▶ **PROBLEM TO SOLVE**
Return copies of the lines below that mention "info".

++++ THE INPUT

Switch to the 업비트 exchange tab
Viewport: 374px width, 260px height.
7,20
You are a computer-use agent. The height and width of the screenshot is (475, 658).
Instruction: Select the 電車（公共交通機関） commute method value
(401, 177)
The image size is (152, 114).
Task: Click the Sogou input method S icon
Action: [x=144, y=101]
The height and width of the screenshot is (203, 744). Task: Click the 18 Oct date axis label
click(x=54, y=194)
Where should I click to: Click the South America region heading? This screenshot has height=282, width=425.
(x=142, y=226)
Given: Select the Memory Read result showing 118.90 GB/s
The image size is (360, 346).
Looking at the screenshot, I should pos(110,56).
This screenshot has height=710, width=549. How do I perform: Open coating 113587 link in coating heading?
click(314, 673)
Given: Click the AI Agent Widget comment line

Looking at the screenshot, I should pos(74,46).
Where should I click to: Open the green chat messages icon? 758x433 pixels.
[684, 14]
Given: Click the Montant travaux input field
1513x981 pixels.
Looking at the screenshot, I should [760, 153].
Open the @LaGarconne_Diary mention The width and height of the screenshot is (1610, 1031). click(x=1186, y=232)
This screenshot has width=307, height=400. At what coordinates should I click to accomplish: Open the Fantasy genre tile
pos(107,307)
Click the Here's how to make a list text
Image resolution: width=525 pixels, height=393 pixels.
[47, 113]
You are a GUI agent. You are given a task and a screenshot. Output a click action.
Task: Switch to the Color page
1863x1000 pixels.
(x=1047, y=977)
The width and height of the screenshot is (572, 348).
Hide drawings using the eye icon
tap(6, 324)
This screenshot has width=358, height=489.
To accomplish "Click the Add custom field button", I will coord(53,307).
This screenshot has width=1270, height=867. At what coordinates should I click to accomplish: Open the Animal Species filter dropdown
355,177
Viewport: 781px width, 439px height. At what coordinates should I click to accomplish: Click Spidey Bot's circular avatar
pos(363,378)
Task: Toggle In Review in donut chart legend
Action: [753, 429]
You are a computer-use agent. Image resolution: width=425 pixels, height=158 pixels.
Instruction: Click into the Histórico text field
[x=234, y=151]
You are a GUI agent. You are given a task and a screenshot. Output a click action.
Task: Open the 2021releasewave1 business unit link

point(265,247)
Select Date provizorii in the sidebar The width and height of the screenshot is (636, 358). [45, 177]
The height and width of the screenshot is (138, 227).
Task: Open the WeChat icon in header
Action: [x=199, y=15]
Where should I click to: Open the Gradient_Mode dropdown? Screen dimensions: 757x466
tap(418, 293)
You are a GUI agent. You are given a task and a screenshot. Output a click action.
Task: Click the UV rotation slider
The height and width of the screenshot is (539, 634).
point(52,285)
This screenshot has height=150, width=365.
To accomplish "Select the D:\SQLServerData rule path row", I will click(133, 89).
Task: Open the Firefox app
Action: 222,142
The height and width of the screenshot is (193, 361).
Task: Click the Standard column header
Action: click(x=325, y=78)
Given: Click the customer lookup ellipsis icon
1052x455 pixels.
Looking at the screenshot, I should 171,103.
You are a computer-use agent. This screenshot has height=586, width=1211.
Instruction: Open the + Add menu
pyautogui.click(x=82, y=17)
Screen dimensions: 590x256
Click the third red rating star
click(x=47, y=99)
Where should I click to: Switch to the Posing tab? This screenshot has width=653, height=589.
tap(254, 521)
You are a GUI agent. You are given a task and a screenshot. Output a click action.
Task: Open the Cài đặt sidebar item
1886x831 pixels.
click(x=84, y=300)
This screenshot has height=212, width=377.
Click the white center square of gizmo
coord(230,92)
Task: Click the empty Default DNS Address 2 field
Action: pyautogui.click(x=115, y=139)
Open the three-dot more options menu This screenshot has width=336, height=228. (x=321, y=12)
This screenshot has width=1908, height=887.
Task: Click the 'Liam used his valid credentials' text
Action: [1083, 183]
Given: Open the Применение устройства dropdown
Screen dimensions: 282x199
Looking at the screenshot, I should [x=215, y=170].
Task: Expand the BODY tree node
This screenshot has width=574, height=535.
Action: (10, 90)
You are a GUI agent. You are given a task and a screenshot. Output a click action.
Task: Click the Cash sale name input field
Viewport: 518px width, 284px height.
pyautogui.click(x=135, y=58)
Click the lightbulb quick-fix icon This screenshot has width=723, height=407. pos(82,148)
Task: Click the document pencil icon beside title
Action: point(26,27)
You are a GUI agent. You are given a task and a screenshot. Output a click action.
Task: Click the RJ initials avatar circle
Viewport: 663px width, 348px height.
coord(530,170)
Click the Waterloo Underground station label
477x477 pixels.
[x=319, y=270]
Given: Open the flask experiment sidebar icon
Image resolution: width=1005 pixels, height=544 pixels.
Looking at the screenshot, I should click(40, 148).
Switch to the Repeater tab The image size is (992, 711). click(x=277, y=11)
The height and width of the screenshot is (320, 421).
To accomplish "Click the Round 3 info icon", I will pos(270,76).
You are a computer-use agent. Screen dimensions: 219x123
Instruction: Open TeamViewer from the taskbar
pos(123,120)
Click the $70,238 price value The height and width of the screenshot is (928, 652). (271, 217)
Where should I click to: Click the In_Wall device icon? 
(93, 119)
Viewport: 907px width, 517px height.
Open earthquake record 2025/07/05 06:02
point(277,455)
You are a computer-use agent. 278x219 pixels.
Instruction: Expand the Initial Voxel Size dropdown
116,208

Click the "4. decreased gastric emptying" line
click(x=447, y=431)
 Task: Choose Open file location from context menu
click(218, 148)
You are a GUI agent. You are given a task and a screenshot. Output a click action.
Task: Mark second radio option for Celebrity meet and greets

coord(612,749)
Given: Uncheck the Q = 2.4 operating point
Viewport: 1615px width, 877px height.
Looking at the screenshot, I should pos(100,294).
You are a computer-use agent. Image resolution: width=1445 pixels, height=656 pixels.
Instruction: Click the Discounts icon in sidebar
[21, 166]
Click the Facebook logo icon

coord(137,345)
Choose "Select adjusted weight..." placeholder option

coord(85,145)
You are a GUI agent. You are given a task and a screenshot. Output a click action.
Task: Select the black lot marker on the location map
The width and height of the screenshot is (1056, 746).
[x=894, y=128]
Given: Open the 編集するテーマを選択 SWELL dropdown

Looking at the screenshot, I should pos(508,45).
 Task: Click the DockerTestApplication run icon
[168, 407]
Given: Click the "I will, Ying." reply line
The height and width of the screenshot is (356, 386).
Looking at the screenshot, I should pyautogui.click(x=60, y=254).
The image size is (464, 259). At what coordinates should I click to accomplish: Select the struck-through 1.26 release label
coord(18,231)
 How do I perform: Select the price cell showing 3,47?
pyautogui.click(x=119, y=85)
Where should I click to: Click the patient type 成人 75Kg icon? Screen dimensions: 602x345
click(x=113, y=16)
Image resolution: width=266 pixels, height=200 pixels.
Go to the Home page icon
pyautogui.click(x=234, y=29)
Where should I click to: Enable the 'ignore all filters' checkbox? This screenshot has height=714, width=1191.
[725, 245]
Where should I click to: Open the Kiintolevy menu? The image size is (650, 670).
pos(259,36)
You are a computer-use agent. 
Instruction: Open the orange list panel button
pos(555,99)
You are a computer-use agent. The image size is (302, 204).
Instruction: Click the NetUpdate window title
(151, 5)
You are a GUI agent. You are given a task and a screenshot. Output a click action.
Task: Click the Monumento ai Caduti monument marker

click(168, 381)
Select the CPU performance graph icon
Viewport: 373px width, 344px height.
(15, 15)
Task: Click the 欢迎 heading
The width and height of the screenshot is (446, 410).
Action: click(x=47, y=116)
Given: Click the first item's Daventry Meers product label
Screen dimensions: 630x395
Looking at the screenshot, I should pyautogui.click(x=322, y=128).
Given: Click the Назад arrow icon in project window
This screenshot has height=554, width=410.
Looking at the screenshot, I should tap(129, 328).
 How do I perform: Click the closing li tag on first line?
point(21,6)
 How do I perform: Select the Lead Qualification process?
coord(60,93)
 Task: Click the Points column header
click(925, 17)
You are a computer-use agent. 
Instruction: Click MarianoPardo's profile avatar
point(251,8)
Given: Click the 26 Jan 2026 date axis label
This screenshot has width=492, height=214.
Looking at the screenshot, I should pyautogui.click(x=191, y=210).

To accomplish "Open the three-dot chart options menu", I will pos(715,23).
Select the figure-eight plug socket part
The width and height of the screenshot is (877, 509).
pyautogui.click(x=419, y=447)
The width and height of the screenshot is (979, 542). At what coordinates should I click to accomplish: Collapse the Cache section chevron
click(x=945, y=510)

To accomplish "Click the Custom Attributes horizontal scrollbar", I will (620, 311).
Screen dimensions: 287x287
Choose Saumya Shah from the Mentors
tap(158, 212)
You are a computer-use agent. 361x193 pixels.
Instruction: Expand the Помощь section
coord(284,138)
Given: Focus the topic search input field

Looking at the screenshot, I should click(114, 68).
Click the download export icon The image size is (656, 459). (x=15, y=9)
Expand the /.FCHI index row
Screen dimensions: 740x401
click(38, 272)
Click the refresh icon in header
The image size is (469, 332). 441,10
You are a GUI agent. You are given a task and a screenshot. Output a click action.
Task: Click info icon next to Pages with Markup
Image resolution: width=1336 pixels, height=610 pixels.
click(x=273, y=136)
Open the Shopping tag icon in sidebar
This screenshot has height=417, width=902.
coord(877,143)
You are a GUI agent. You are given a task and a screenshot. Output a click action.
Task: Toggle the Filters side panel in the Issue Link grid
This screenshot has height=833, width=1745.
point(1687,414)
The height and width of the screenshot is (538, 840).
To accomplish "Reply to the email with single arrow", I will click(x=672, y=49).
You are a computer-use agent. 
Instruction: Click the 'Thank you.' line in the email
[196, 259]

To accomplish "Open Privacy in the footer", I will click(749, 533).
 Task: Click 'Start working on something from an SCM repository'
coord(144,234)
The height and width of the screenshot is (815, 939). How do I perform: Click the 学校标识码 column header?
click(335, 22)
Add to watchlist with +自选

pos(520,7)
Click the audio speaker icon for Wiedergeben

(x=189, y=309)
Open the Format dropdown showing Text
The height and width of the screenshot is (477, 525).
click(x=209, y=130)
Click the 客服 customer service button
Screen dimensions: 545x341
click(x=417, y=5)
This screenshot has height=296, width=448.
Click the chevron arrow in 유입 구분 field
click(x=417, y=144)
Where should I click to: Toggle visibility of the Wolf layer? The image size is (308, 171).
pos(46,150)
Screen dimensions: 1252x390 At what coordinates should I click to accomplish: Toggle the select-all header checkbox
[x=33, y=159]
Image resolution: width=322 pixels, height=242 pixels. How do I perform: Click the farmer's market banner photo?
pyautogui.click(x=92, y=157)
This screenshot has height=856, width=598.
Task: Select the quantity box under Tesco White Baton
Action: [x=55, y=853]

++++++++

▶ **SOLUTION TO THIS EXERCISE**
To accomplish "Click the Round 3 info icon", I will pos(270,76).
Task: Click info icon next to Pages with Markup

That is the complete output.